Performance Checklist

  • Using scan_* (lazy) for large files?
  • Projecting columns early in pipeline?
  • Using native expressions (no map_elements)?
  • Categorical dtype for low-cardinality strings?
  • Appropriate integer sizes (i32 vs i64)?
  • Streaming for out-of-memory data? (collect(engine="streaming"))

Reference Navigator

Python References

Topic File When to Load
Expressions, types, lazy/eager python/core_concepts.md Understanding fundamentals
Select, filter, group_by, window python/operations.md Common operations
CSV, Parquet, streaming I/O python/io_guide.md Reading/writing data
Joins, pivots, reshaping python/transformations.md Combining/reshaping data
Performance, patterns python/best_practices.md Optimization

Rust References

Topic File When to Load
DataFrame, Series, ChunkedArray rust/core_concepts.md Rust API fundamentals
Expression API in Rust rust/operations.md Operations syntax
Readers, writers, streaming rust/io_guide.md I/O operations
Feature flags, crates rust/features.md Cargo setup
Allocators, SIMD, nightly rust/performance.md Performance tuning
Zero-copy, FFI, Arrow rust/arrow_interop.md Arrow integration

Shared References

Topic File When to Load
SQL queries on DataFrames sql_interface.md SQL syntax needed
Query optimization, streaming lazy_deep_dive.md Understanding lazy engine
NVIDIA GPU acceleration gpu_support.md GPU setup/usage

Migration Guides

From File When to Load
pandas migration_pandas.md Converting pandas code
PySpark migration_spark.md Converting Spark code
q/kdb+ migration_qkdb.md Converting kdb code

Time Series / Financial Data Quick Patterns

python
# OHLCV resampling
df.group_by_dynamic("timestamp", every="1m").agg(
    pl.col("price").first().alias("open"),
    pl.col("price").max().alias("high"),
    pl.col("price").min().alias("low"),
    pl.col("price").last().alias("close"),
    pl.col("volume").sum()
)

# Rolling statistics
df.with_columns(
    pl.col("price").rolling_mean(window_size=20).alias("sma_20"),
    pl.col("price").rolling_std(window_size=20).alias("volatility")
)

# As-of join for market data alignment
trades.join_asof(quotes, on="timestamp", by="symbol", strategy="backward")

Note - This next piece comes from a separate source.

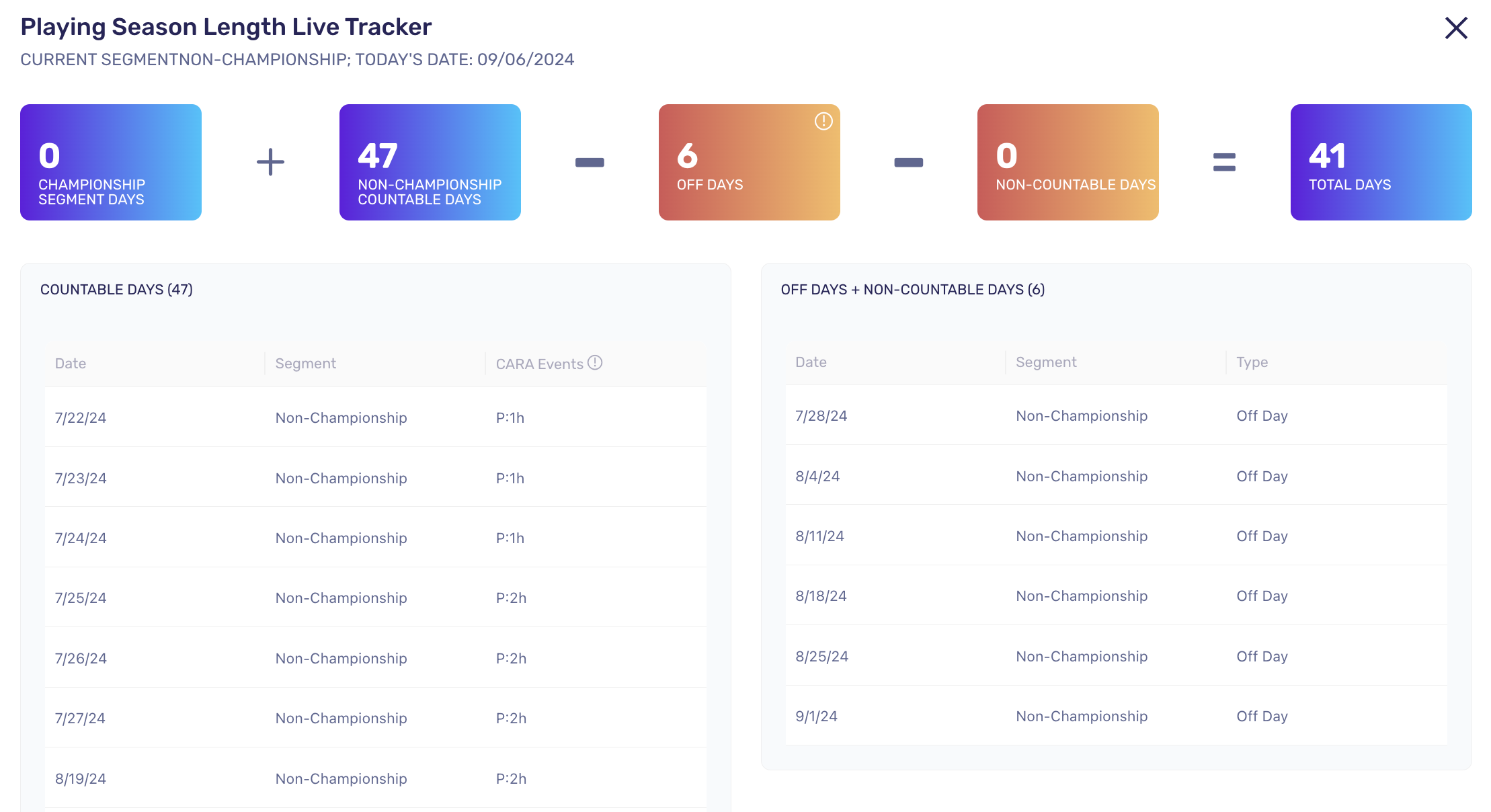The height and width of the screenshot is (812, 1491).
Task: Click the info icon on Off Days card
Action: click(823, 121)
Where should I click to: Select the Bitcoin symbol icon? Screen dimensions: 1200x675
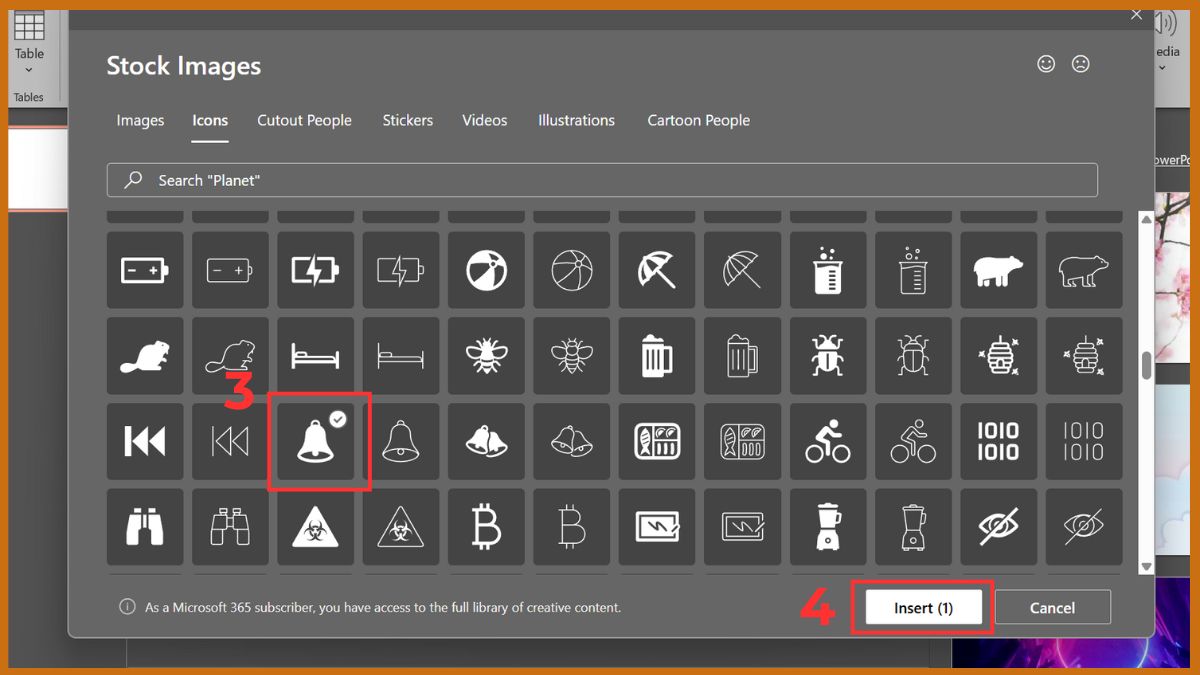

Load python/best_practices.md for comprehensive time series patterns.

Runnable Examples

Example File Purpose
Financial OHLCV examples/financial_ohlcv.py OHLCV resampling, rolling stats, VWAP
Pandas Migration examples/pandas_migration.py Side-by-side pandas vs polars
Streaming Large Files examples/streaming_large_file.py Out-of-memory processing patterns

Development Tips

Use LSP for navigating Polars code:

  • Python: Pyright/Pylance provides excellent type inference for Polars expressions
  • Rust: rust-analyzer understands Polars types and expression chains

LSP operations like goToDefinition and hover help explore Polars API without leaving the editor.